:: DOCUMENT SECTION ::
*** Block opens ***

Mikitivity
13-03-2004, 06:02
While we all have difference experiences and since facts can be biased, I urge everybody to use your own judgment while reviewing my post. But I'd like to address some of the cost questions that come up. First, all too often opponents to environmental projects complain that costs will be too high. What they really are telling us is that short-term costs will be higher. They rarely if ever make a statement on the long-term costs of failing to implement environmental protection.
It is a fact for most of our nations, that water quality is as important as water supply. If this was not the case, any nation adjacent to the ocean would have a near limitless supply of water. A similar argument follows when you look at riparian and ground water supplies. If your ground water aquifer is heavy in metals and other in-organic compounds, it often is unusable for human populations. Surface water sources have the same problems, plus added problems due to human runoff. Surface water high in organic carbon (dead plants) can become toxic to humans.
Many a water project has been justified not based solely on the amount of water is provides, but more importantly on the amount of water that humans can actually consume. If the water is of low quality, more of it can be hazardous to urban populations.

*** Block closes ***

:: DATA TO EXAMINE ::
*** Block opens ***

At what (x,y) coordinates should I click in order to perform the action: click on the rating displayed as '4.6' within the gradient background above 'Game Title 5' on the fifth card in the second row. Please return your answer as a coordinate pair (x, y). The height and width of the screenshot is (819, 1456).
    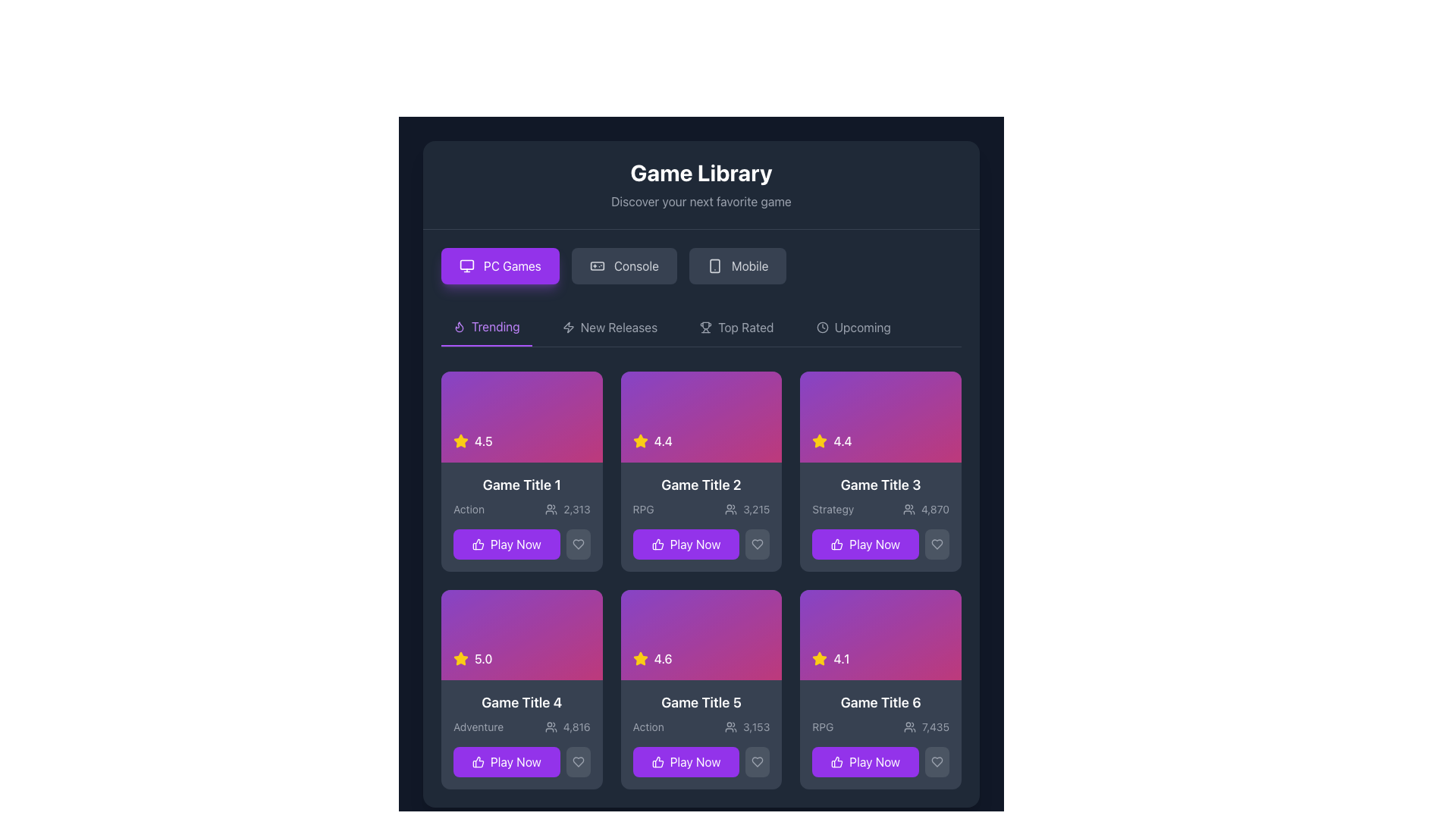
    Looking at the image, I should click on (701, 635).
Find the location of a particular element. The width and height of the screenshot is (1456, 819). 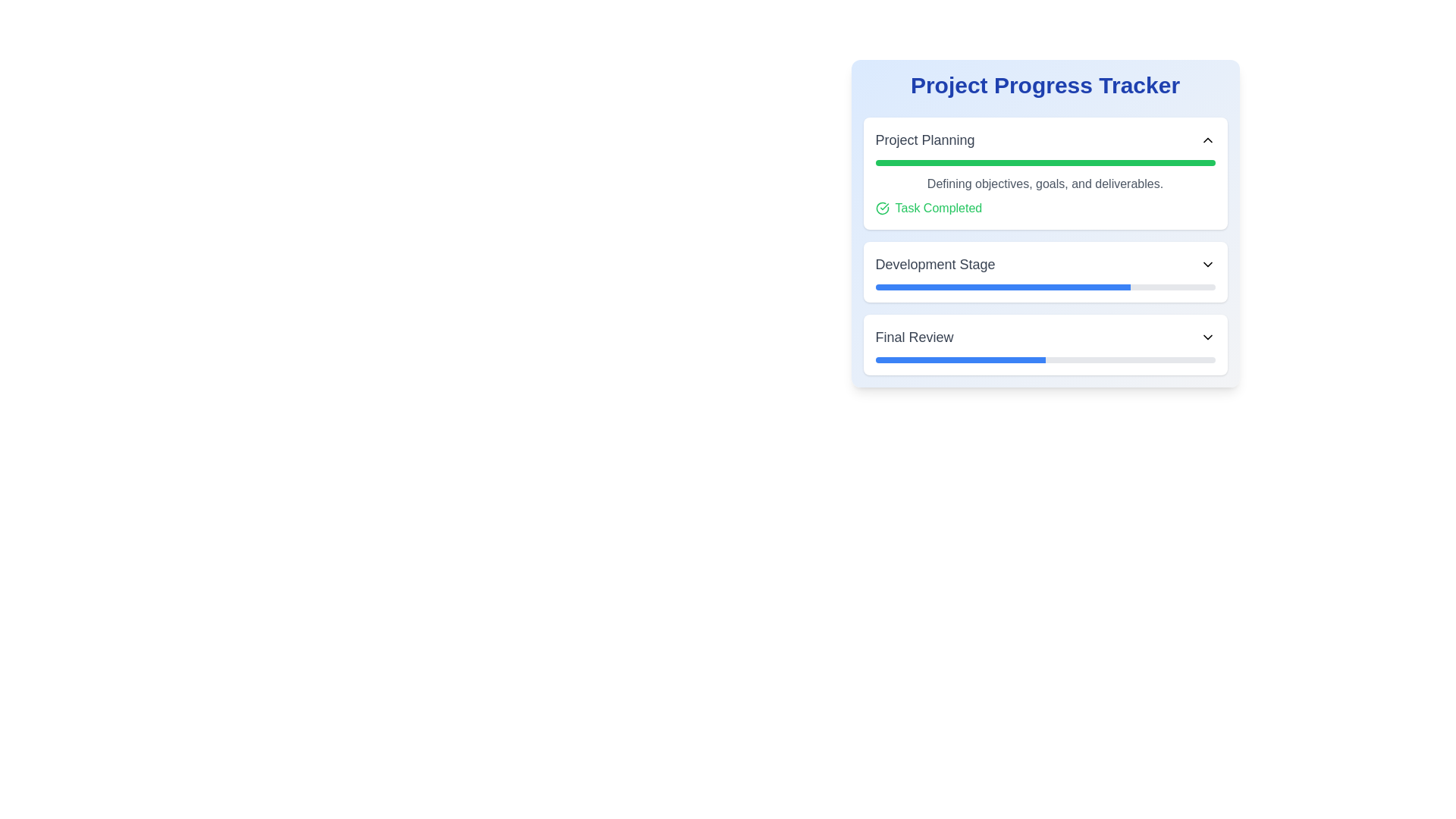

the progress bar located at the bottom of the 'Final Review' section in the task tracker, which has a gray background and a blue segment, styled with rounded corners is located at coordinates (1044, 359).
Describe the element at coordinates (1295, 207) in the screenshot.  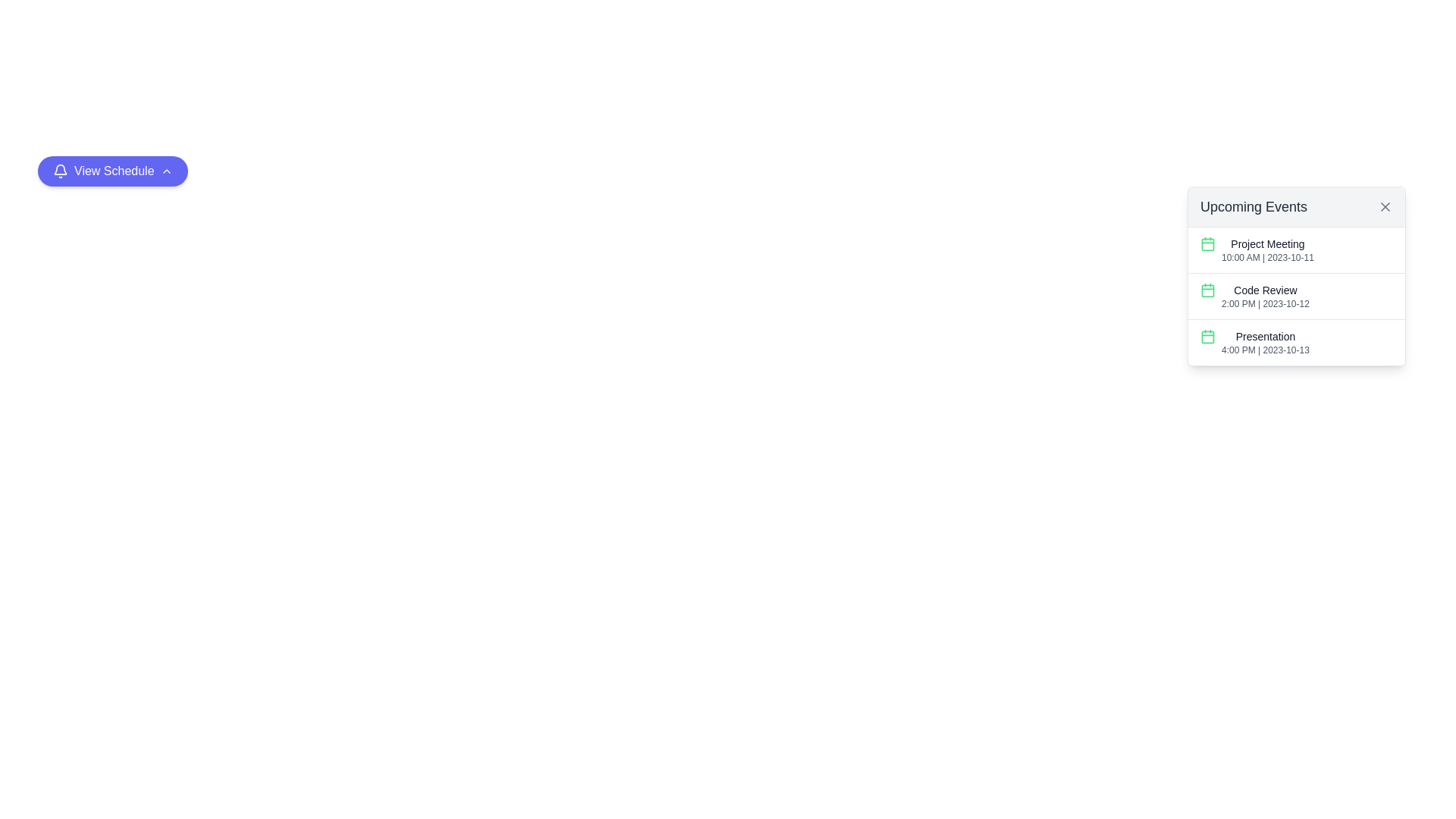
I see `title of the Header with a close button located at the top of the pop-up panel for upcoming events` at that location.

*** Block closes ***

:: YOUR TASKS ::
#1 Could you return the passage of the water quality post between "It is a fact" and "to urban populations.", inclusive?
#2 How would you shorten the paragraph of the water quality post that begins "It is a fact for most of our nations" into a brief list that keeps its main facts?
Rely only on the water quality post, not the listing.

:: RESULTS FOR THE EXERCISE ::
#1
It is a fact for most of our nations, that water quality is as important as water supply. If this was not the case, any nation adjacent to the ocean would have a near limitless supply of water. A similar argument follows when you look at riparian and ground water supplies. If your ground water aquifer is heavy in metals and other in-organic compounds, it often is unusable for human populations. Surface water sources have the same problems, plus added problems due to human runoff. Surface water high in organic carbon (dead plants) can become toxic to humans.
Many a water project has been justified not based solely on the amount of water is provides, but more importantly on the amount of water that humans can actually consume. If the water is of low quality, more of it can be hazardous to urban populations.

#2
- For most nations, water quality matters as much as water supply. Otherwise, any nation next to the ocean would have a near limitless supply.
- The same reasoning applies to riparian and ground water supplies.
- Ground water heavy in metals and other inorganic compounds is often unusable for human populations.
- Surface water has the same problems, plus problems from human runoff.
- Surface water high in organic carbon (dead plants) can become toxic to humans.